Escrito por Anónimo

Esta no es una historia de amor propiamente tal, tampoco es una historia de fortaleza o quede alguna moraleja. Es simplemente mi historia, desde mi punto de vista, de cómo me partieron el corazón.

Fui a la exposición de fotos de una amiga, ese día estaba particularmente feliz, sin motivo. Ahí a alguien que me gustó, pero sentía que no podía hacer nada, porque venía saliendo de la relación más tormentosa que había tenido en mi vida (así lo creía hasta hace poco).

Pasaron las horas, el alcohol y más se abría el circulo. Me tocó hablar con él y solo eso bastó para encantarme. Hablamos por horas, le di mi número y al día siguiente hablamos sin importar reglas ni nada y no paramos. Todo se daba, me gustaba hablar con el, me encantó estar con el.

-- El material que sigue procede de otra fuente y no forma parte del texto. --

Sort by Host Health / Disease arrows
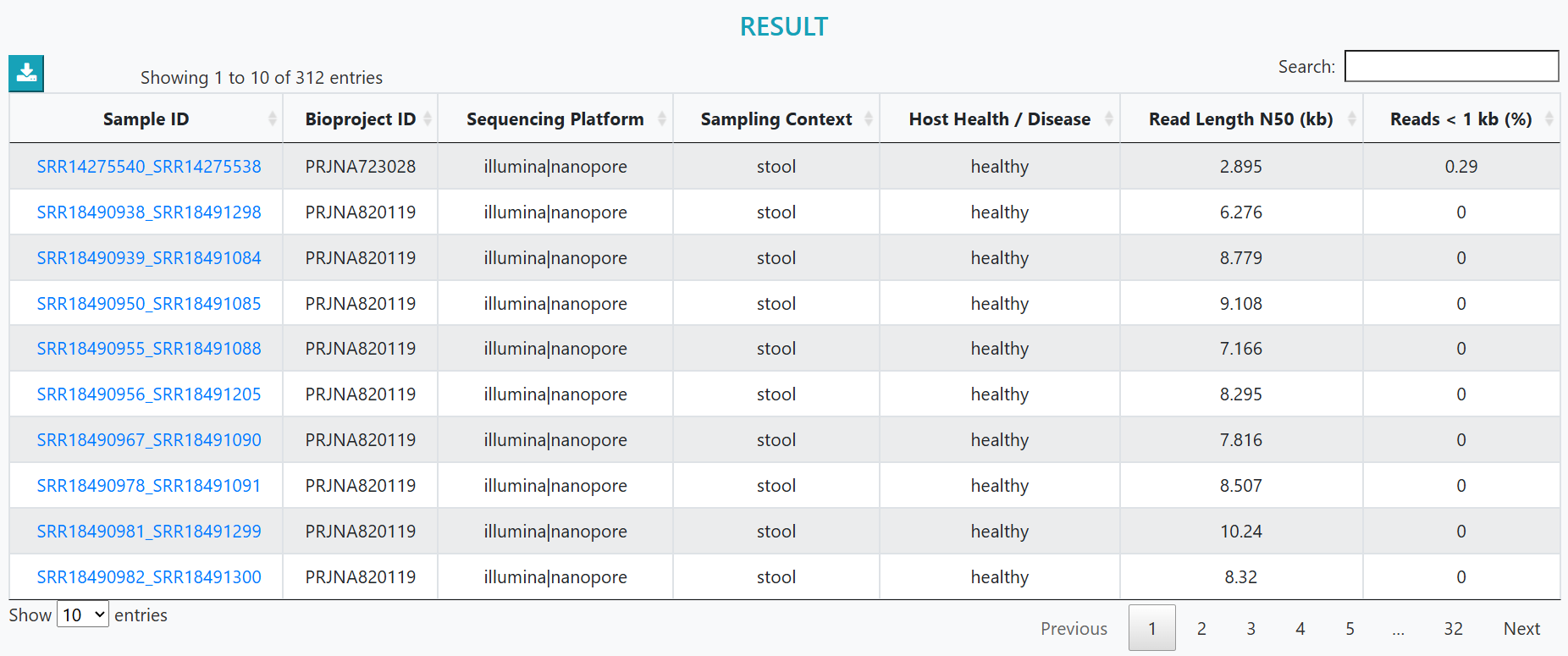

Sin darnos cuentas empezamos a compartir mucho, a contarnos nuestra historia y a querernos. Nunca me había sentido tan libre con alguien, miro para atrás y todavía lo siento, esa paz y comodidad, que aún creo imposible de volver a encontrar en otro lado. No tuve que fingir nada, ni siquiera esas pequeñas cosas que uno se guarda cuando está conociendo a alguien, podíamos ser y todo lo que veíamos nos gustaba.

Nos quisimos pronto, estábamos para el otro incondicionalmente, sin acuerdos, solo por el placer de la compañía que teníamos. Fueron días de papas fritas, cervezas, películas, bailes y escuchar música sin importar nada más.

No entiendo y creo que ya no importa el momento en que todo se empezó a venir abajo. Recuerdo por qué me pegaste la primera vez, me viste bailando con un chico, a todas luces gay, pero no te importó y yo te entendí, sentí que me lo merecía y lo dejé como una discusión sin sentido porque los dos habíamos tomado. De ahí en adelante no recuerdo por qué fueron las de más veces, recuerdo pequeños fragmentos, pequeñas discusiones, tratando de matar tus miedos, de hacerte entender que nunca te iba a hacer daño o de hacerte entender que nada valía la pena para llevarnos a ese momento, a discutir.

Siempre lo entendí, tanto que hice de su dolor el mío, lo ayudé a levantarse cada vez que pude, incluso cuando se equivocaba conmigo. Siempre confié y creí en el, para mi no fue estupidez, fue aceptar a alguien incluso con su lado más oscuro. Fue querer crecer y luchar porque sus demonios se fueran. Acepté cada herida mirando un futuro mejor.

Hoy, estoy aquí, con cada herida abierta, deseando que el tiempo pase para que tengan sentido.

Él simplemente me sacó de su vida, un día cualquiera, como tantas otras veces, me miró y me dijo que ya no me quería. Que no iba a pegarme esta vez, pero que por favor me fuera de su casa.